Mixtures of four organochlorines enhance human breast cancer cell proliferation.

J Payne 1, M Scholze 1, A Kortenkamp 1
PMCID: PMC1240280  PMID: 11335188

Abstract

In view of the large differences between the concentrations of estrogenic chemicals needed to elicit effects in in vitro assays and their levels in human tissues, it is hard to explain possible health risks in terms of exposure to individual compounds. Human populations, however, are exposed to mixtures of estrogenic and estrogen-like agents and it is necessary to consider the impact of combined effects. We assessed the combined effects of 1-(o-chlorophenyl)-1-(p-chlorophenyl)-2,2,2-trichloroethane (o,p'-DDT), 2,2-bis(p-chlorophenyl)-1,1-dichloroethylene (p,p'-DDE), beta-hexachlorocyclohexane (beta-HCH), and 1,1-bis(p-chlorophenyl)-2,2,2-trichloroethane (p,p'-DDT) on the induction of cell proliferation in MCF-7 cells.

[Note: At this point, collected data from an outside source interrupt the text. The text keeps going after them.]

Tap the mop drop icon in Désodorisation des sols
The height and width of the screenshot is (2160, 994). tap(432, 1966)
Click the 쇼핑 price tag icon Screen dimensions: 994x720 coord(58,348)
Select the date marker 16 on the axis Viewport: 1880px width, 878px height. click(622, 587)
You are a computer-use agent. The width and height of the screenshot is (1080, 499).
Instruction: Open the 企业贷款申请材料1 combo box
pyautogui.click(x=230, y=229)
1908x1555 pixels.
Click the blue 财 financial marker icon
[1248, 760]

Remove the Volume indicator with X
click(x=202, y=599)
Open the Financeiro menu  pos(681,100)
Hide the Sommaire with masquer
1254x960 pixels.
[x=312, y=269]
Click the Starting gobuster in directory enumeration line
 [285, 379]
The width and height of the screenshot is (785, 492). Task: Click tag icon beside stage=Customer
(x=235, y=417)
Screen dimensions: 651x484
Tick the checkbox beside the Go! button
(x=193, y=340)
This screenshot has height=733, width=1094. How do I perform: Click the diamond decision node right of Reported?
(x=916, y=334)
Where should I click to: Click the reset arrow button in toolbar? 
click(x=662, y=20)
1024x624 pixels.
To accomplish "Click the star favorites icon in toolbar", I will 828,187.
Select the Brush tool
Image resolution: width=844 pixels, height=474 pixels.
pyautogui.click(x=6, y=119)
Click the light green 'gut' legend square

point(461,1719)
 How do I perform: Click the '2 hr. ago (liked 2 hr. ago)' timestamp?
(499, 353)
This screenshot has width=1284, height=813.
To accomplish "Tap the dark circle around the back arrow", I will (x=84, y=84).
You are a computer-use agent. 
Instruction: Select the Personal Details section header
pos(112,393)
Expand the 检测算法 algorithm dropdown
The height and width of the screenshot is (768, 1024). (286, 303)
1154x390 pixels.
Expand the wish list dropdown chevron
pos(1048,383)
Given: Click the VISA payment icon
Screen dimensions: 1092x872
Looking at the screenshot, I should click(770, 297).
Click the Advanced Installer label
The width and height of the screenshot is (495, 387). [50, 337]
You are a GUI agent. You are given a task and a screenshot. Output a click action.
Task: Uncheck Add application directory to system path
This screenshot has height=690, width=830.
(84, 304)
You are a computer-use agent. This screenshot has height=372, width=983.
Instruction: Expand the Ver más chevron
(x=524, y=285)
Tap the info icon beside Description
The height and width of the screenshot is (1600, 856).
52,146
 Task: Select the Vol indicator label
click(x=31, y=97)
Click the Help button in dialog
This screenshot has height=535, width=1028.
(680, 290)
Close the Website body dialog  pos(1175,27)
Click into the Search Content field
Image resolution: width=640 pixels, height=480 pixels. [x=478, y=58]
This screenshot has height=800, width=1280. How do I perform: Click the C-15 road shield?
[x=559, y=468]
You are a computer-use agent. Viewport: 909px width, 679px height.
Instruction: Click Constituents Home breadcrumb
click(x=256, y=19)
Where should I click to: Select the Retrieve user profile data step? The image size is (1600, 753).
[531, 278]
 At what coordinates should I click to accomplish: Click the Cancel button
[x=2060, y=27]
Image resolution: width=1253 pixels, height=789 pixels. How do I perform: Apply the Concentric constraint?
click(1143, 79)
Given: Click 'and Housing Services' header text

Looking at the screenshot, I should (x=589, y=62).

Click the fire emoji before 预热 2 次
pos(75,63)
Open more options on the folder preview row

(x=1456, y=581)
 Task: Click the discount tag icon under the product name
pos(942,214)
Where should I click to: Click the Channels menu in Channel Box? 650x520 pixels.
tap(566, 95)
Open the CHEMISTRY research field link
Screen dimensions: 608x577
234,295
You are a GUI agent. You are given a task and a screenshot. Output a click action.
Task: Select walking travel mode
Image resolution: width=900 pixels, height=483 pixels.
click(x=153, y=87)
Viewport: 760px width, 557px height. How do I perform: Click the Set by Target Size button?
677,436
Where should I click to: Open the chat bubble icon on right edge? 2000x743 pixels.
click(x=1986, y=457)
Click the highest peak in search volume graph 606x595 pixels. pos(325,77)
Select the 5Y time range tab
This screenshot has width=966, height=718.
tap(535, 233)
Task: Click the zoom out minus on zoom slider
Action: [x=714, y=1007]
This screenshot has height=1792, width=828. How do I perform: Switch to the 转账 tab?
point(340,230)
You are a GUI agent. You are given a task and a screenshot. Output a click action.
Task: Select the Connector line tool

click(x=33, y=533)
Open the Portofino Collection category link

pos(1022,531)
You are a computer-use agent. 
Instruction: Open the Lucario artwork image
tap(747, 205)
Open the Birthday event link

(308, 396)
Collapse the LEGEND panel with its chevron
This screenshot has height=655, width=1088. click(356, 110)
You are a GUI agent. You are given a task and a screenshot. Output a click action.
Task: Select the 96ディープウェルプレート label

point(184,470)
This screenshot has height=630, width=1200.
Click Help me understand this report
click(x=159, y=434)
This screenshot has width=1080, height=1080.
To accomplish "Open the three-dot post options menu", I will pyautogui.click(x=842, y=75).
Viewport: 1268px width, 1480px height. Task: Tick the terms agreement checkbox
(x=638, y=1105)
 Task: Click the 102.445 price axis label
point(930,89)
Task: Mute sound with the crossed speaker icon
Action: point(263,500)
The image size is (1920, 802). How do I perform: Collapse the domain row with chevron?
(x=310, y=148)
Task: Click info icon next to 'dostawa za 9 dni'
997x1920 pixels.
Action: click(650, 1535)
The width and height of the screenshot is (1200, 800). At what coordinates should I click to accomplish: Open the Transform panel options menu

All four compounds are persistent organochlorines that can be found in human tissues. We performed extensive concentration-response analyses with the single agents to predict the effects of two mixtures of all four compounds with different mixture ratios. We calculated the predictions by using the pharmacologically well-founded models of concentration addition and independent action and then tested them experimentally. o,p'-DDT, p,p'-DDE, beta-HCH, and p,p'-DDT acted together to produce proliferative effects in MCF-7 cells. The combined effect of the four agents could be predicted on the basis of data about single agent concentration-response relationships. Regression analysis demonstrated that there were combination effects even when each mixture component was present at levels at or below its individual no-observed-effect-concentration. We assessed combination effects in two ways: First, evaluations in relation to the proliferative responses induced by single mixture components revealed that the combination effects were stronger than the effects of the most potent constituent. Thus, according to this method of evaluation, the combined effects may be termed synergistic. Second, comparisons with the expected effects, as predicted by concentration addition and independent action, showed excellent agreement between prediction and observation. With this approach, the combined effect of all four compounds can be termed additive.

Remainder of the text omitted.